That summer, tiny exotic sports-car maker Koenigsegg Group AB agreed to purchase the company, but the deal soon fell apart. The bid was withdrawn on Nov. 24, and GM announced on Dec. 18 it would shutdown Saab for good. The once-proud, “Born from Jets” Swedish auto maker entered liquidation on Jan. 8, 2010.
But just 18 days later, Dutch entrepreneur Victor Muller, CEO of Spyker Cars N.V., another tiny exotic sports-car maker, stepped in with a purchase agreement. With financing through the Swedish government and European investment banks, Spyker bought the company (valued by some at more than $1 billion) for the equivalent of $74 million.
On Feb. 23, the Swedish auto maker exited liquidation, resumed operations and everyone in Saab’s hometown of Trollhattan exhaled.
“It has been a ride,” says Muller. “It’s unbelievable the company managed to overcome all those perils and lived to tell about it. That says something about the resilience of this brand and its people and the sheer impressive power that (CEO) Jan Ake Jonsson and his team have put forward. Saab is the company that wouldn’t die.”

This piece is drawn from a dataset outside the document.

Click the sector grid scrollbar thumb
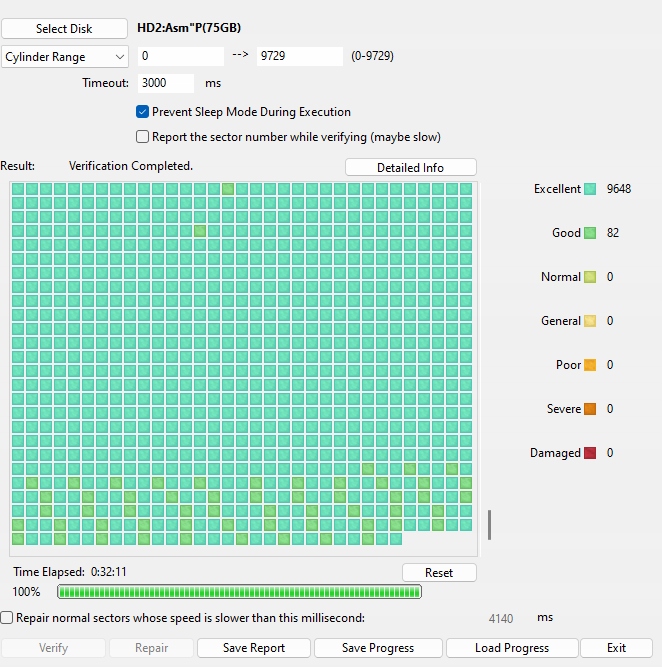Image resolution: width=662 pixels, height=667 pixels. pos(489,524)
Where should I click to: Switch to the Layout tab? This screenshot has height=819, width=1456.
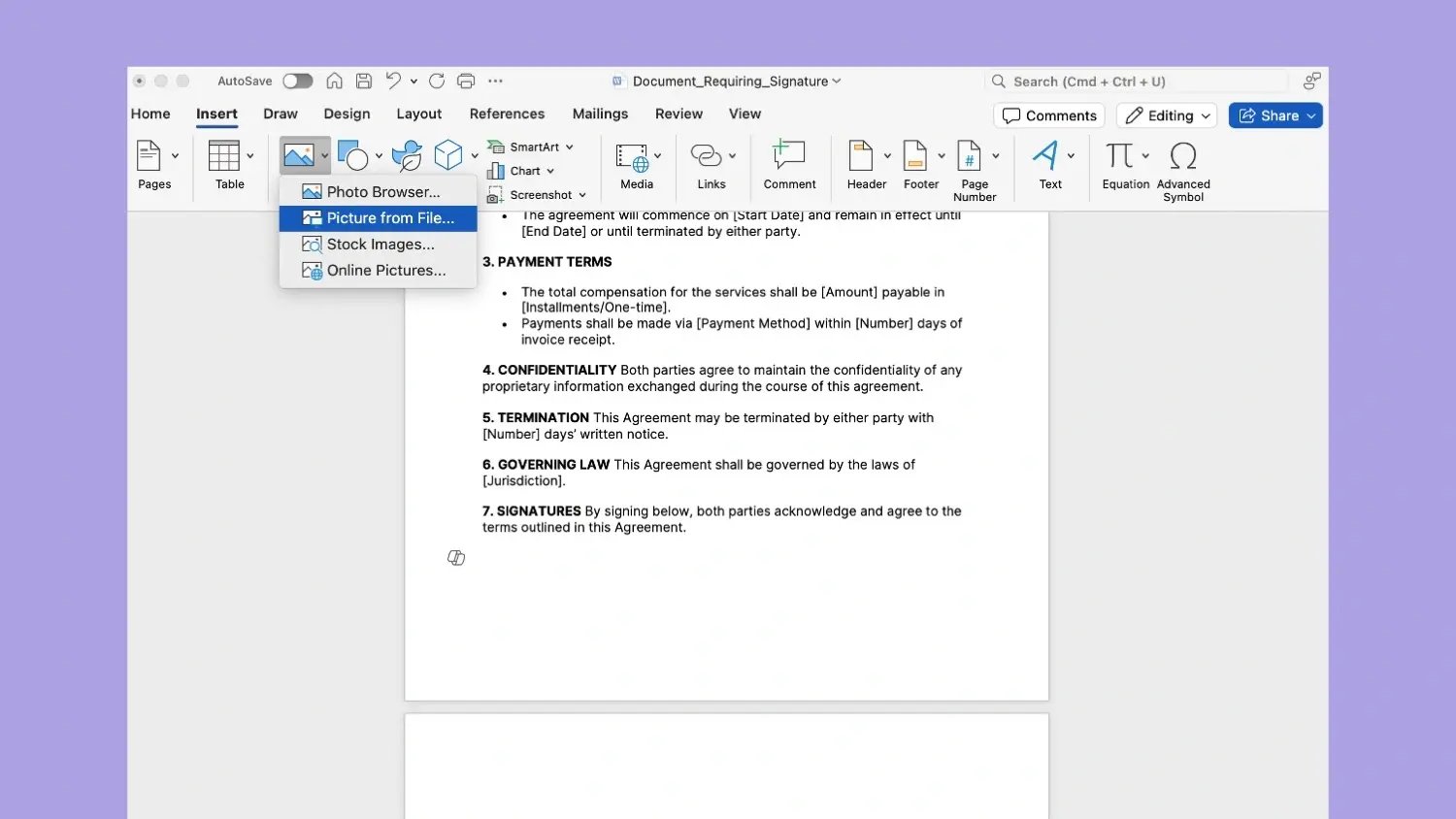point(418,115)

Muller says the new stand-alone Saab has a profitable future, partly because the perfect storm that caused GM and Chrysler LLC to go through receivership has brought home the message to every auto maker there is only one way forward: Brace for future downturns by bringing down your breakeven point.
“One way to do that is sharing technology with others,” he says. “It is not coincidence that we are seeing a massive musical chairs whereby large and smaller manufacturers are starting to cooperate and share technologies on an unprecedented scale.”
Saab’s new owner also does not believe the auto maker needs sales in the millions to survive. In fact, he’s convinced that with the right technology partners, Saab can be very profitable selling just 125,000 vehicles a year.
“It is a very good opportunity for brands like ours, with a clear identity and a fantastic infrastructure, to come to a profitable stand-alone future,” Muller says. “We assume that by 2012 we will be back where we were in 2007 (in volume) with the widest and most modern product portfolio in the history of the company.